Detalhes bibliográficos
Ano de defesa: 2025
Autor(a) principal: Pires, Tiago de Souza
Orientador(a): Bugueño Miranda, Félix Valentin
Banca de defesa: Não Informado pela instituição
Tipo de documento: Dissertação
Tipo de acesso: Acesso aberto
Idioma: por
Instituição de defesa: Não Informado pela instituição
Programa de Pós-Graduação: Não Informado pela instituição
Departamento: Não Informado pela instituição
País: Não Informado pela instituição
Palavras-chave em Português:
Palavras-chave em Inglês:
Link de acesso: http://hdl.handle.net/10183/293884
Resumo: A estandardização da língua portuguesa no Brasil é um processo fragmentado e pouco estruturado, o que dificulta a consolidação de um modelo normativo eficaz e adaptado à realidade dos falantes. A ausência de um planejamento linguístico coeso impede que a normatização ocorra de maneira contínua e revisável, o que gera incertezas tanto no ensino da língua quanto na aplicação de suas normas em contextos formais. Nesse cenário, a Nomenclatura Gramatical Brasileira (NGB) surge como um exemplo de tentativa extemporânea de organização normativa que, por fazer parte de um processo de estandardização inconcluso, não conseguiu se firmar como um referencial eficiente. A fragilidade da NGB não reside apenas em suas falhas de concepção inicial, mas principalmente na ausência de um sistema de revisão e revalidação periódica, essencial para qualquer modelo de estandardização bem-sucedido. Ao contrário do que ocorre em línguas que possuem um mecanismo contínuo de atualização normativa, a NGB foi lançada sem que houvesse um processo consolidado de estandardização que a sustentasse, resultando em sua obsolescência precoce e em sua progressiva descredibilização.
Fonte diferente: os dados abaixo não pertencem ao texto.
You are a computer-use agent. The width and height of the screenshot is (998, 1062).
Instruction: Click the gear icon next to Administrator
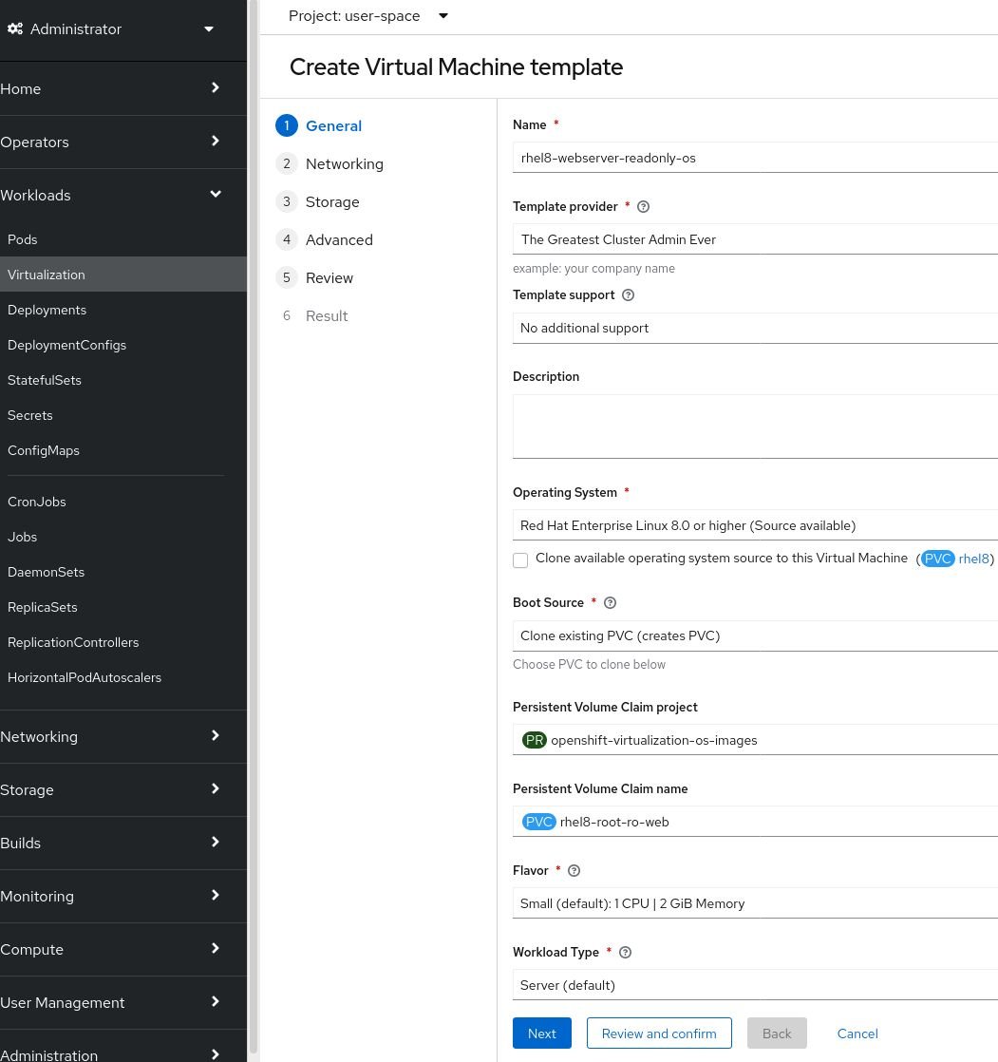[x=15, y=28]
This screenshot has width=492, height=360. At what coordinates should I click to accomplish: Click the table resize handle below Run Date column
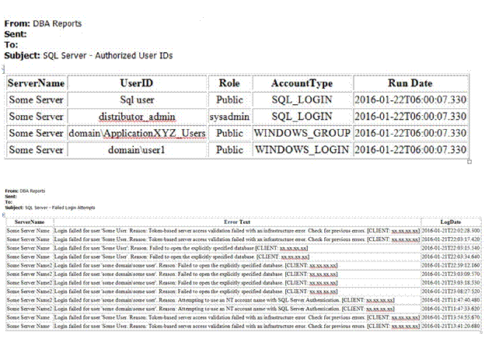[x=469, y=162]
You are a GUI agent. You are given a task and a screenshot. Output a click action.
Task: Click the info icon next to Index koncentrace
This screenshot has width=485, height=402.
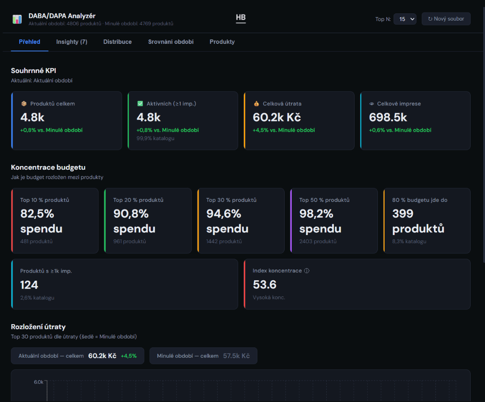click(x=307, y=271)
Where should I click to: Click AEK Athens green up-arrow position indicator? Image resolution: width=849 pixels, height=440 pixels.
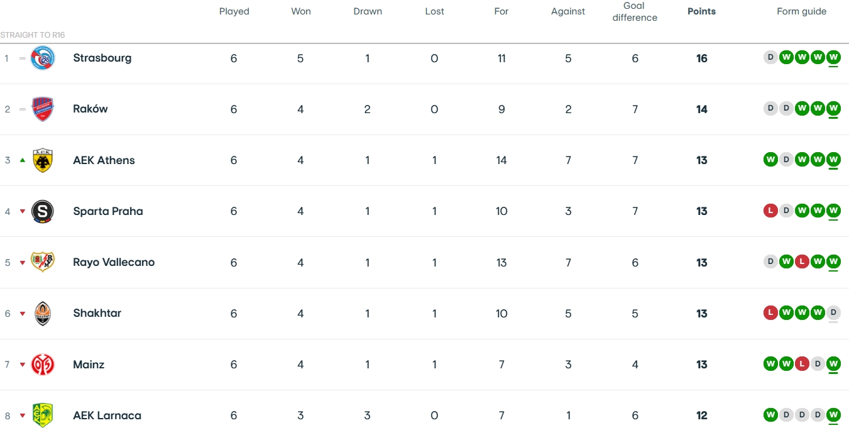pos(23,160)
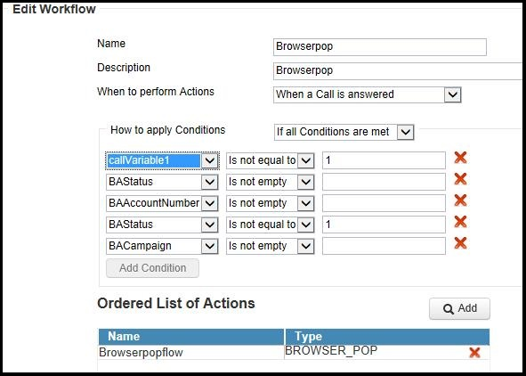The image size is (526, 376).
Task: Open the BACampaign variable dropdown
Action: point(210,246)
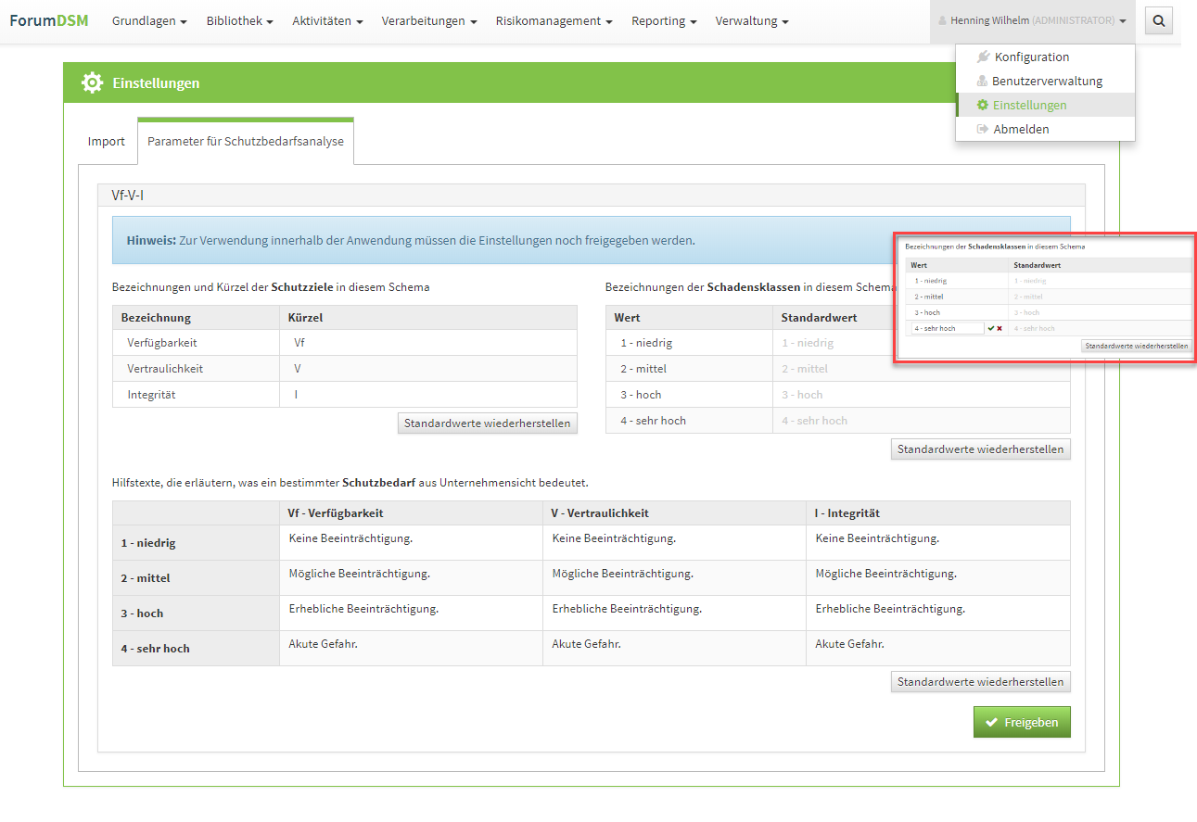Screen dimensions: 1197x822
Task: Click the enlarged Schadensklassen preview thumbnail
Action: tap(1045, 297)
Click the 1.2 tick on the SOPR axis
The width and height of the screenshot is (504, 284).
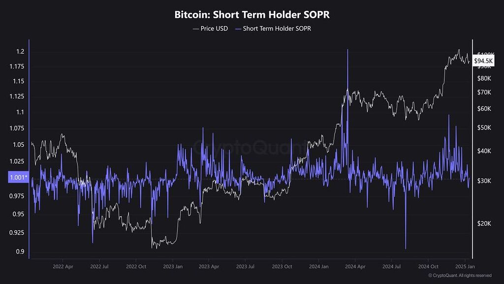coord(20,52)
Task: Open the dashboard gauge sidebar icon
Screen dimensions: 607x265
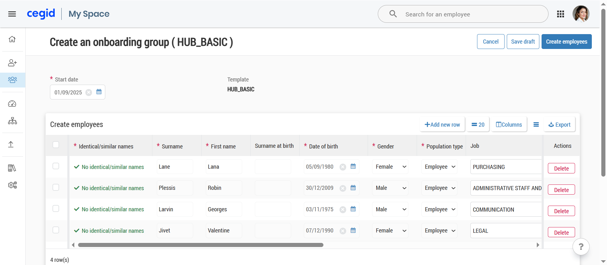Action: click(x=12, y=104)
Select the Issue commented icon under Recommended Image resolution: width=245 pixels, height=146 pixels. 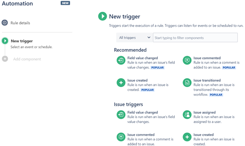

Dessa forma, este trabalho argumenta que a estandardização do português no Brasil precisa ser estruturada de maneira consistente, com diretrizes normativas claras, periodicamente revisadas e adaptadas às necessidades comunicativas da sociedade. Sem esse planejamento, qualquer tentativa isolada de normatização continuará sendo ineficaz, como demonstrado pela trajetória da NGB, que, apesar de ter sido uma iniciativa em direção à organização da língua, já nasceu fadada ao fracasso por não estar inserida em um processo sistemático de estandardização.